The Open Recap – A worthy but unpopular winner, Rory’s wait goes on, Tom Kim flashes and no glorious homecoming for Tommy Lad.

Well that was the worst major of the year by far. From an excitement perspective anyway. There was actually a lot to enjoy about the Open overall but Sunday afternoon was a damp squib, and not just because of the torrential rain that swept over the North West of England all day and deep into the night. For there to be any excitement we needed a Brian Harman collapse, or at least a wobble. Failing that, maybe one of the chasing pack would catch fire and go on a run? We got none of that, it was a procession for Harman, much to the disappointment of a lot of British golf fans.

Is Harman a worthy Champion? Hell yes he is. Is he the Champion most of us wanted? Hell no! I’m not condoning the booing that he got on the first tee, or some of the things that were reportedly said to him by fans over the weekend. I hate that. It’s golf, that shouldn’t happen. But why were so many people at Royal Liverpool rooting against Harman? What’s the deal?

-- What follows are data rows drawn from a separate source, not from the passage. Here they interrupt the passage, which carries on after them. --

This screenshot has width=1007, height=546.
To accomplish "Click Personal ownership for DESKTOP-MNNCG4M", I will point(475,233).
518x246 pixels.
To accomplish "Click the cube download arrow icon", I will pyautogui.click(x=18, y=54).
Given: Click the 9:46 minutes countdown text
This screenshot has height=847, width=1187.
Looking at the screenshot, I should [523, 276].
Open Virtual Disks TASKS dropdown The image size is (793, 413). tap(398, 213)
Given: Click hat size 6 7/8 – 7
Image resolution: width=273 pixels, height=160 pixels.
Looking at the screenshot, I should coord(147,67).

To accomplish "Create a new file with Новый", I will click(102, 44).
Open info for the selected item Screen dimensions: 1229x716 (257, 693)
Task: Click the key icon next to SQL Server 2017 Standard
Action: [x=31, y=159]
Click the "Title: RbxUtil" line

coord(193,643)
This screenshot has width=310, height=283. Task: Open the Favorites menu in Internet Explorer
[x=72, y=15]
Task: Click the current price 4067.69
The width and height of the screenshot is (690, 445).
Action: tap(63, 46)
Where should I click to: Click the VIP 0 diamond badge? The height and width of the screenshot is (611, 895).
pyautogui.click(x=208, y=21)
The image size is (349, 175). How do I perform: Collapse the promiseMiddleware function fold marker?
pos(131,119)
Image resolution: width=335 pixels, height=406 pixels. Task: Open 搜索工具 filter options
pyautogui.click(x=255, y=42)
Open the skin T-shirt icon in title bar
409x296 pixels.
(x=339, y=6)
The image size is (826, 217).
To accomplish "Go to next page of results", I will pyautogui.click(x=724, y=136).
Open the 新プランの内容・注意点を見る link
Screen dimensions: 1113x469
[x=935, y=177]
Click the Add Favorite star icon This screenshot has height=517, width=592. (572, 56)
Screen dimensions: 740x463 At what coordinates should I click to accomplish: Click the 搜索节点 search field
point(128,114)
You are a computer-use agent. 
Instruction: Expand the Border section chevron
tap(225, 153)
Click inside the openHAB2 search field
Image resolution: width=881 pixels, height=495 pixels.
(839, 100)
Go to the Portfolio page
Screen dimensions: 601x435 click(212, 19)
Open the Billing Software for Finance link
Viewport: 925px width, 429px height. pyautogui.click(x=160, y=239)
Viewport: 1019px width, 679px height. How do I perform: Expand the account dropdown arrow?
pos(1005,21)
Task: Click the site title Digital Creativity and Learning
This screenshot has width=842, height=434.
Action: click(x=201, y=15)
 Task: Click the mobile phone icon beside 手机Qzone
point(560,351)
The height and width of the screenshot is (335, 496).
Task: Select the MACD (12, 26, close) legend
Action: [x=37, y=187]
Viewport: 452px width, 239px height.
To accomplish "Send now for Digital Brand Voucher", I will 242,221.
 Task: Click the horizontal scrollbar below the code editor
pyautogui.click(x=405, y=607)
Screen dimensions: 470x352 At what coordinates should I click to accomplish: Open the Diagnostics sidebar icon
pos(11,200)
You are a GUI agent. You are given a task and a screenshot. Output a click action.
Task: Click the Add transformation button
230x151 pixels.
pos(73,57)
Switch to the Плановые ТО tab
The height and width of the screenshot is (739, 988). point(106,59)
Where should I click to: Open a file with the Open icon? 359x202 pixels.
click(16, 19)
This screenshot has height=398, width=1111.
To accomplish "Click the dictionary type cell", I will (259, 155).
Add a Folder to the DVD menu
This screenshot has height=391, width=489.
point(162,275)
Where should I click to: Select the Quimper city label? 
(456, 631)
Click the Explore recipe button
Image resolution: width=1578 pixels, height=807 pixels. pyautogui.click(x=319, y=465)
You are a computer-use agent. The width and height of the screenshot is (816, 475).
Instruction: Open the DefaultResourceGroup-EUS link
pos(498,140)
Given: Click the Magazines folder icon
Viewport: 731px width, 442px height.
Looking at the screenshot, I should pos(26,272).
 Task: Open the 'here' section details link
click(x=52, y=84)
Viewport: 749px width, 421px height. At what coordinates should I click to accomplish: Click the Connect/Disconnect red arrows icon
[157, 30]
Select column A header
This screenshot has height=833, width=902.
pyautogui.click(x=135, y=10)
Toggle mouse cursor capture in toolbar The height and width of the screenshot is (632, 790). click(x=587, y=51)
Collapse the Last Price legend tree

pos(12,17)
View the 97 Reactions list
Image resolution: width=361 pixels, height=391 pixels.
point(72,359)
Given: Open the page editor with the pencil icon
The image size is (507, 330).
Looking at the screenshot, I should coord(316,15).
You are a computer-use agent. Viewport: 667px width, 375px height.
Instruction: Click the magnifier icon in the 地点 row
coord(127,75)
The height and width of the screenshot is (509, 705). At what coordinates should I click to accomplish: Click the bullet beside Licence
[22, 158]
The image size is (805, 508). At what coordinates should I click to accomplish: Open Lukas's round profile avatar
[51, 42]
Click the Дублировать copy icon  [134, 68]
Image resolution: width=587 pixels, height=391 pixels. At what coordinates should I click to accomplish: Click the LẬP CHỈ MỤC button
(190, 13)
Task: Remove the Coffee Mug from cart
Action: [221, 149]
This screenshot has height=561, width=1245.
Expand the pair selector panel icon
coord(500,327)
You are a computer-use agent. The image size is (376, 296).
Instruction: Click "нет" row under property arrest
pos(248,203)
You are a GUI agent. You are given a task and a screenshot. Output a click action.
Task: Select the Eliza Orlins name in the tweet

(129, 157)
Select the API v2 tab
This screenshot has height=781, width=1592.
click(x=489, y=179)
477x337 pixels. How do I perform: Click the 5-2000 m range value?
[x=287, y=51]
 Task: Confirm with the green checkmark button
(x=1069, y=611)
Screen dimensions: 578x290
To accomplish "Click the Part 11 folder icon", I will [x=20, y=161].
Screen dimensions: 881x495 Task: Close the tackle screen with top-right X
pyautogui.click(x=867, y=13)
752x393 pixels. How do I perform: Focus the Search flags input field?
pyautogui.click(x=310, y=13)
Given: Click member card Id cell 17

First and foremost, the main thing fans were rooting for was an exciting final day, and we were not going to get that while Harman had a five shot lead. There are only a handful of golfers on the planet who an Open crowd would be happy to see with a five shot lead on Sunday, and Harman isn’t one of them. It’s nothing personal, golf fans just wanted an exciting finish.

That’s why Harman’s good shots early on were barely even acknowledged by the fans. Generally it was silence, punctuated by a handful of people clapping (probably his family). Compare that to how it was later on when everybody had accepted that it was over and that he’d just destroyed the field, and it was night and day.

By the end people acknowledged what he was doing, but at the start of the day they just wanted a contest. The conditions meant that nobody was going to go really low and make a run at him (67 was the lowest round of the day) so it needed Harman to come back to the field. That’s why his bogeys were greeted with more excitement than his birdies. The longer the day went the more Harman’s play was recognised by the galleries and tens of thousands stayed to see him crowned Champion.

There were other reasons to root against him too of course, but contrary to some views I saw on golf twitter, nationality wasn’t one of them. We’ve had so many American winners of this event and they’ve been embraced by the British golf fans, so Harman’s nationality wasn’t a factor in whatever heckling he got. Him not being seen as a glamorous enough name was certainly part of it, although that wasn’t why I was rooting against him. I’ll get to that.

Harman isn’t Todd Hamilton or Ben Curtis. A good comparison is probably Danny Willett winning the Masters. A lot of people felt he was not a befitting winner of such a prestigious event, and some will feel that way about Harman too. Not me. Like Willett was when he won at Augusta, Harman is a fine player. He isn’t some flash in the pan who came from nowhere, he’s currently ranked 10th in the world and was in the top 30 prior to the Open.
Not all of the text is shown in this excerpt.